> _Task_
Switch every "Instruction" in the data below to "Command" and reproduce the lines with nothing else altered. Leave the pictures out of your answer.

───

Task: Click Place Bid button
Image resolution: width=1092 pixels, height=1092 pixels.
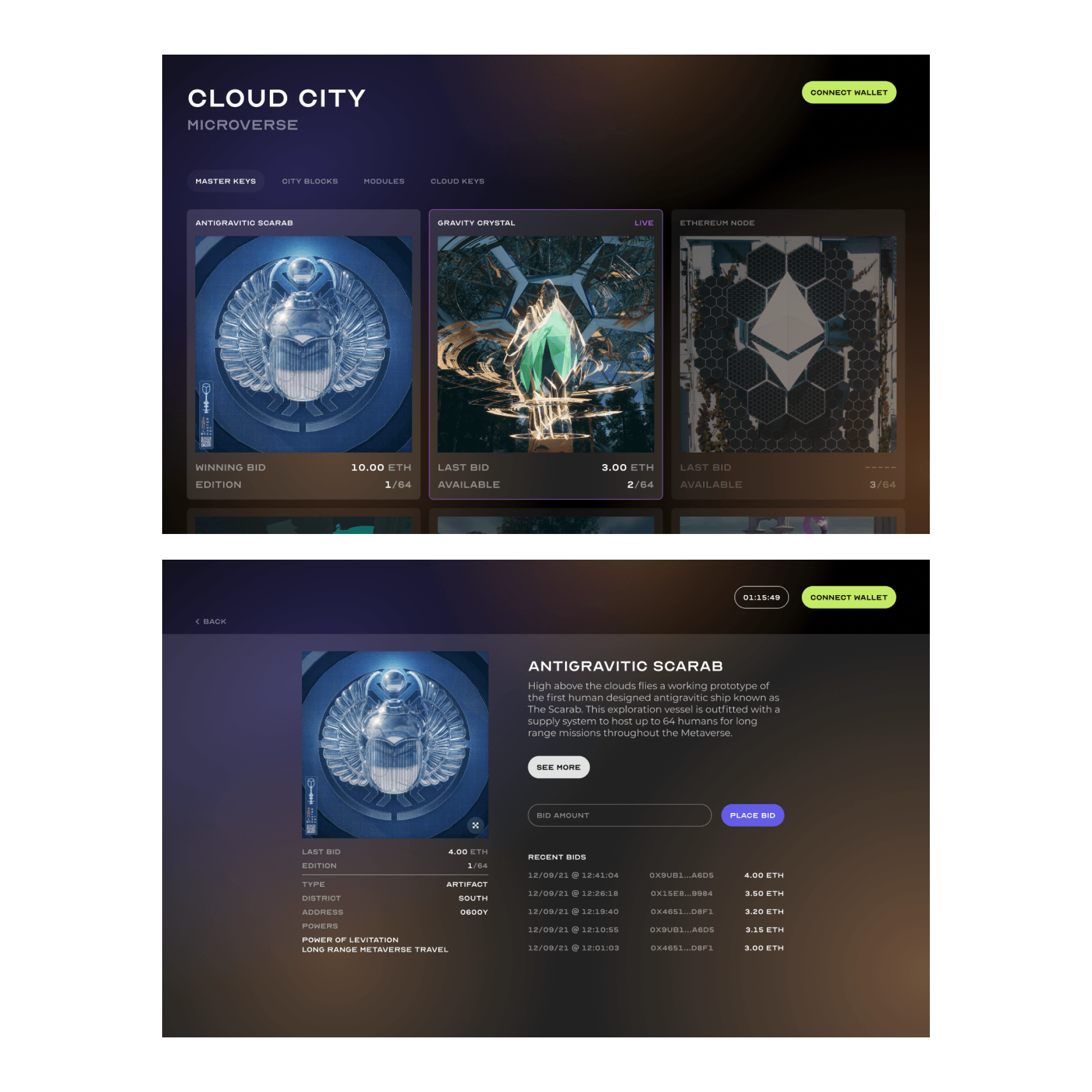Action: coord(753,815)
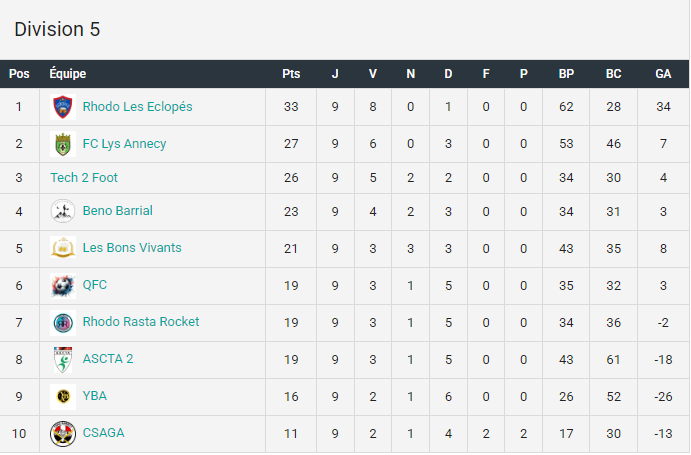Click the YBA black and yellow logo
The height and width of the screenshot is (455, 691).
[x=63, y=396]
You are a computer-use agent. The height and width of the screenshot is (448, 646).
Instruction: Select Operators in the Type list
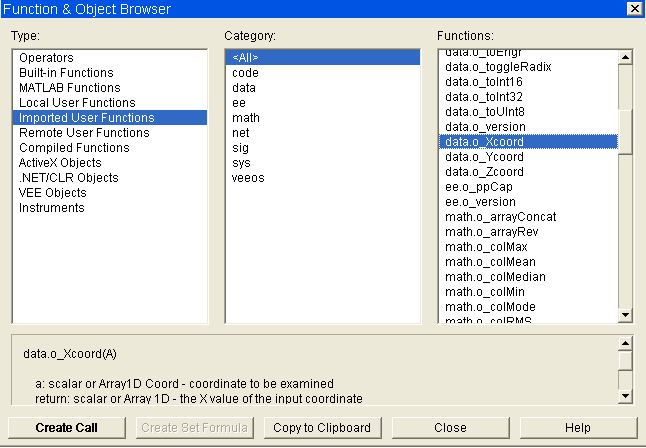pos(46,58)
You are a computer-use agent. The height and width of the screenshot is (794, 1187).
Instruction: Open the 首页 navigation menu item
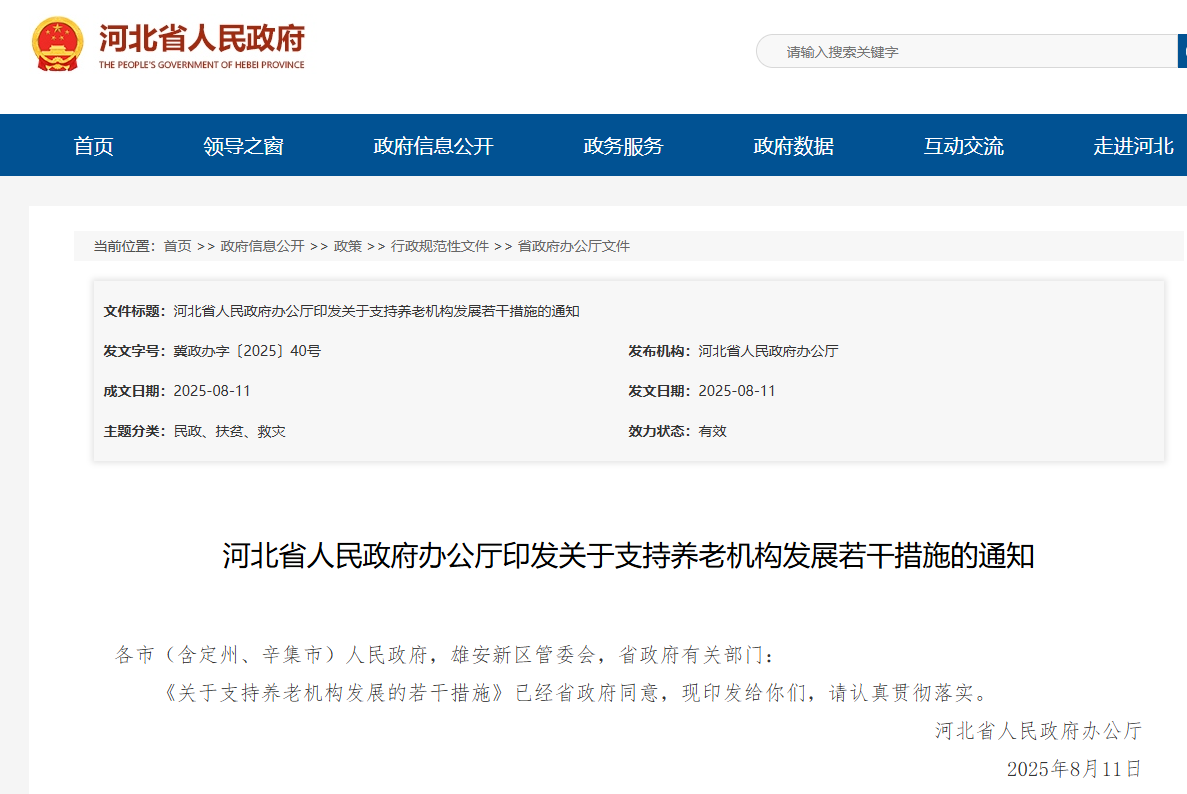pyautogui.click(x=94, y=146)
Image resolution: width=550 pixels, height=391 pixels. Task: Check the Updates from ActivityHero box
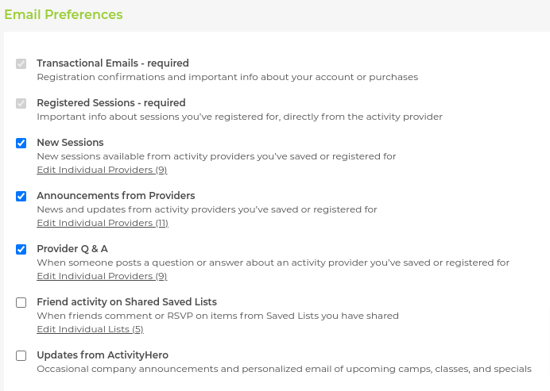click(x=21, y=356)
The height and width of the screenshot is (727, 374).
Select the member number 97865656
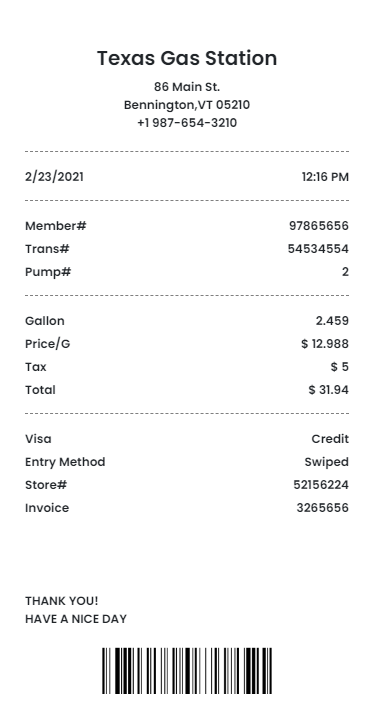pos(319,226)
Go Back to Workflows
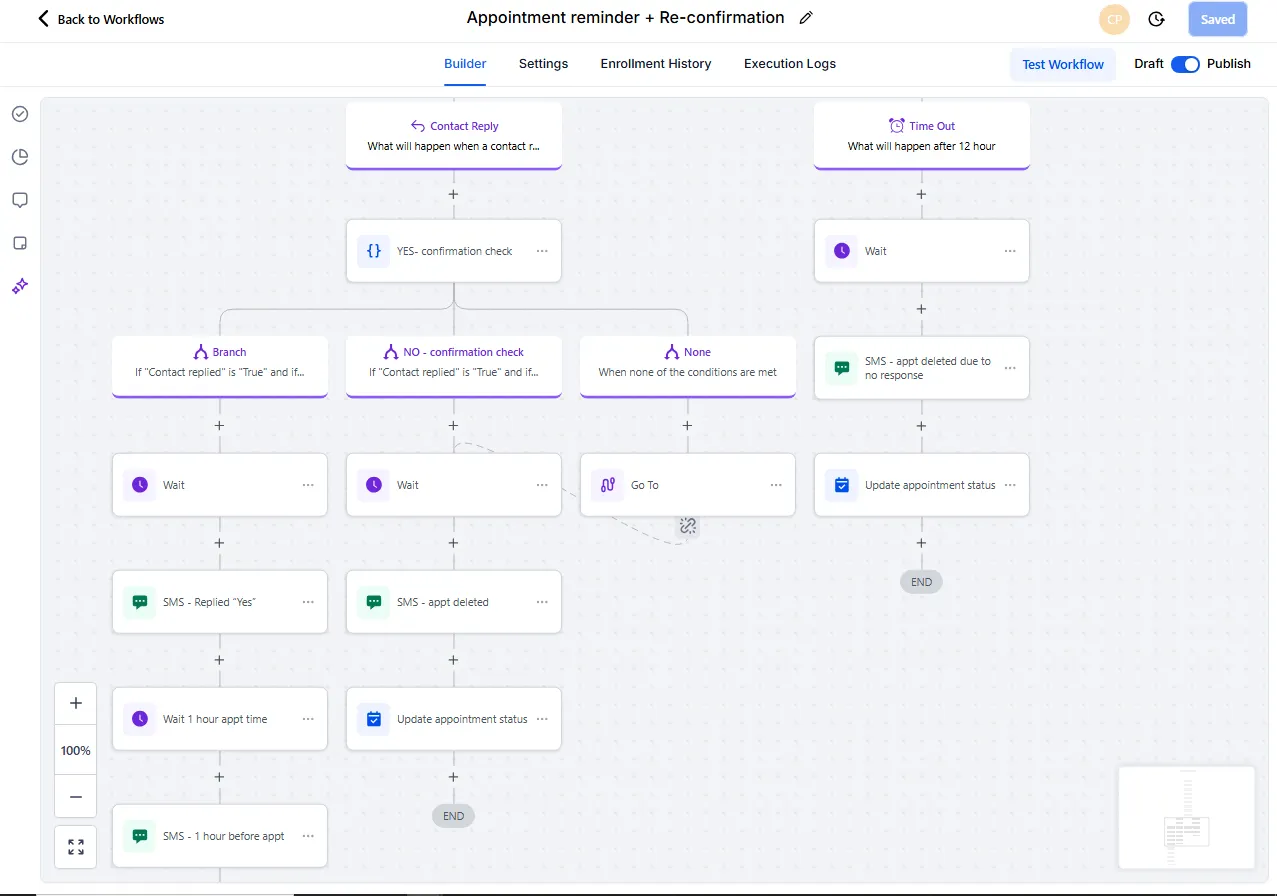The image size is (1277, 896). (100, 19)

───

> _Exercise response_
Task: Click Place Bid button
Image resolution: width=1092 pixels, height=1092 pixels.
Action: coord(753,815)
Click the YBA black and yellow logo
The height and width of the screenshot is (455, 691).
[x=63, y=396]
You are a computer-use agent. The height and width of the screenshot is (448, 646).
Command: Select Operators in the Type list
pos(46,58)
You are a computer-use agent. The height and width of the screenshot is (794, 1187).
Command: Open the 首页 navigation menu item
pyautogui.click(x=94, y=146)
Image resolution: width=550 pixels, height=391 pixels. Task: Check the Updates from ActivityHero box
click(x=21, y=356)
The height and width of the screenshot is (727, 374).
Select the member number 97865656
pos(319,226)
Go Back to Workflows
The image size is (1277, 896). (100, 19)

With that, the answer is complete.